The memo, written on 31 January 2003, almost two months before the invasion and seen by the Observer, confirms that as the two men became increasingly aware UN inspectors would fail to find weapons of mass destruction (WMD) they had to contemplate alternative scenarios that might trigger a second resolution legitimising military action.


Bush told Blair the US had drawn up a provocative plan "to fly U2 reconnaissance aircraft painted in UN colours over Iraq with fighter cover". Bush said that if Saddam fired at the planes this would put the Iraqi leader in breach of UN resolutions.


The president expressed hopes that an Iraqi defector would be "brought out" to give a public presentation on Saddam's WMD or that someone might assassinate the Iraqi leader. However, Bush confirmed even without a second resolution, the US was prepared for military action. The memo said Blair told Bush he was "solidly with the president".


The five-page document, written by Blair's foreign policy adviser, Sir David Manning, and copied to Sir Jeremy Greenstock, the UK ambassador to the UN, Jonathan Powell, Blair's chief of staff, the chief of the defence staff, Admiral Lord Boyce, and the UK's ambassador to Washington, Sir Christopher Meyer, outlines how Bush told Blair he had decided on a start date for the war.

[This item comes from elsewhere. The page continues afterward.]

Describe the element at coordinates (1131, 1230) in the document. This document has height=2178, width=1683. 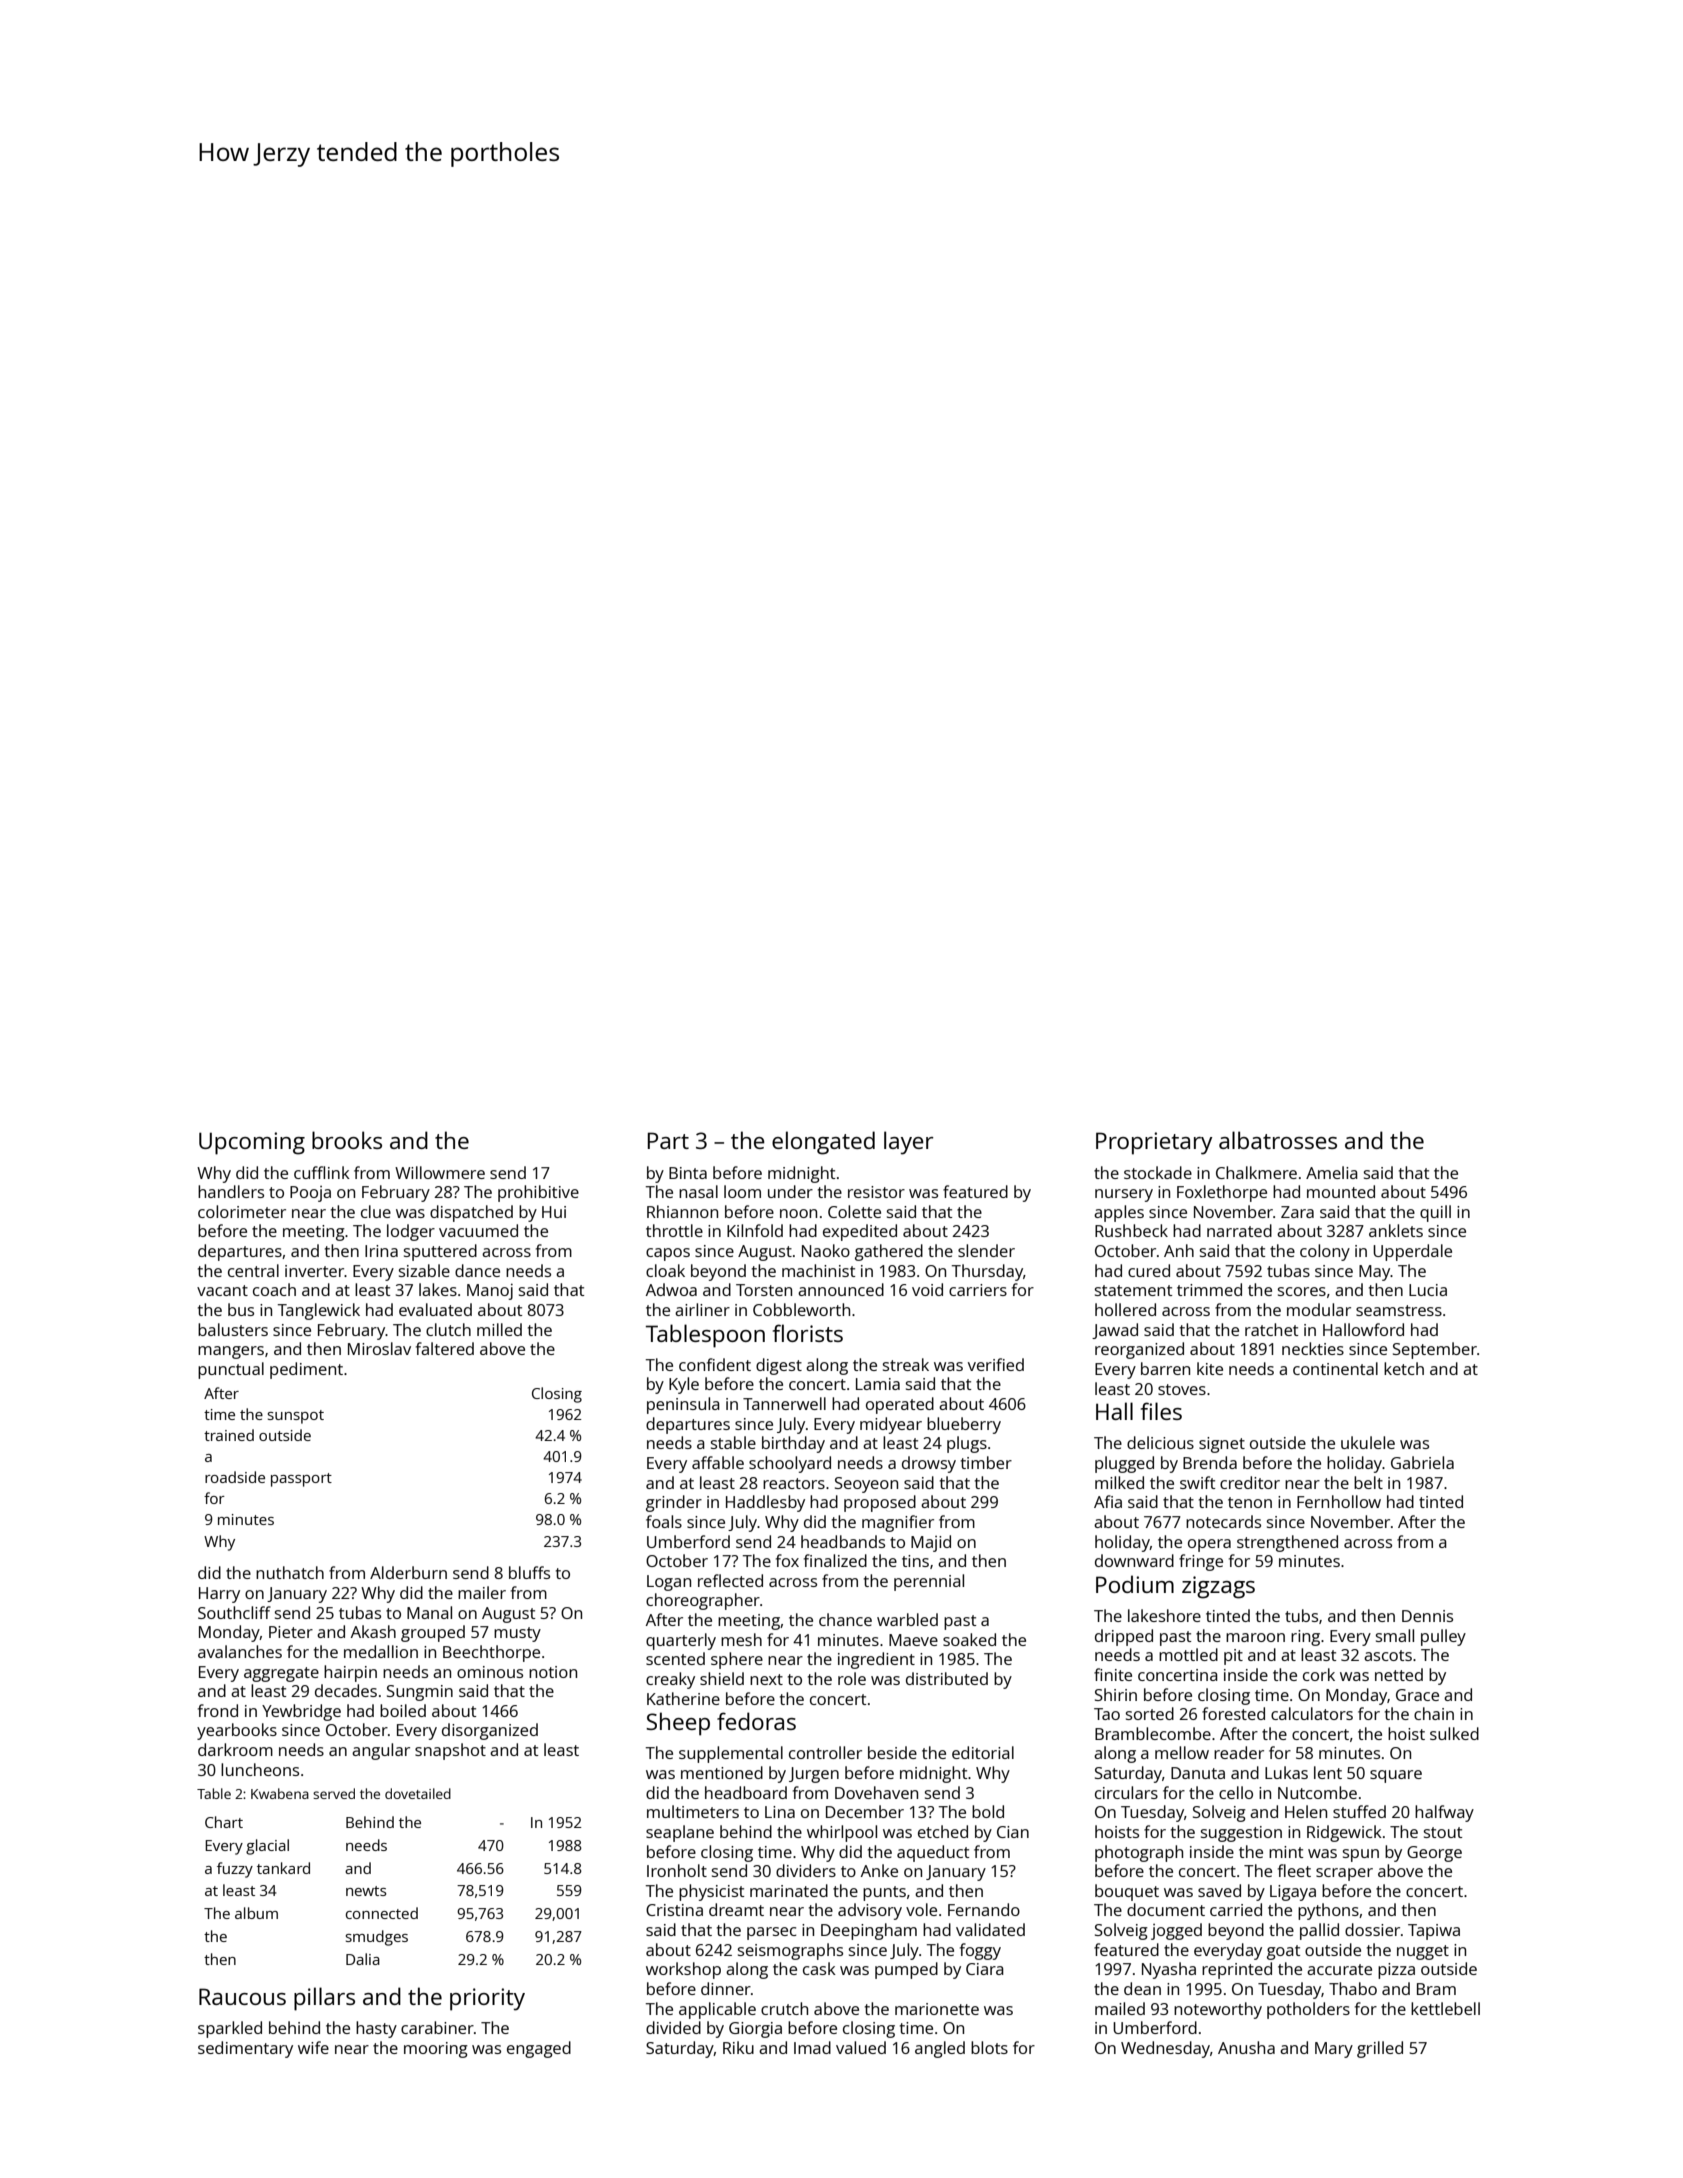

Paraphrasing Bush's comments at the meeting, Manning, noted: "The start date for the military campaign was now pencilled in for 10 March. This was when the bombing would begin."
Read on.

Also this:

Tony Blair faces calls to appear at public Iraq war inquiry after plan backfires Tony Blair tried to stop the Iraq war inquiry being held in public as new evidence emerged suggesting that he knew Saddam Hussein may not have weapons of mass destruction. The former Prime Minister lobbied Sir Gus O’Donnell, the head of the Civil Service, fearing that a public appearance at the inquiry, headed by Sir John Chilcott, could turn into a "show trial". The move appears to have backfired this weekend, as it emerges that part of the inquiry will now be heard in public and Mr Blair is the focus of calls to appear.

2 comments:

airJackie said...

Yes the UK will expose Tony Blair as unlike the US where we cover up and lie for Bush/Cheney. Many who know the truth will speak up and who knows maybe Blair will tell the truth. He wasn't called Bush's puppet for nothing.

markie said...

imagine that. a poodle and a puppet.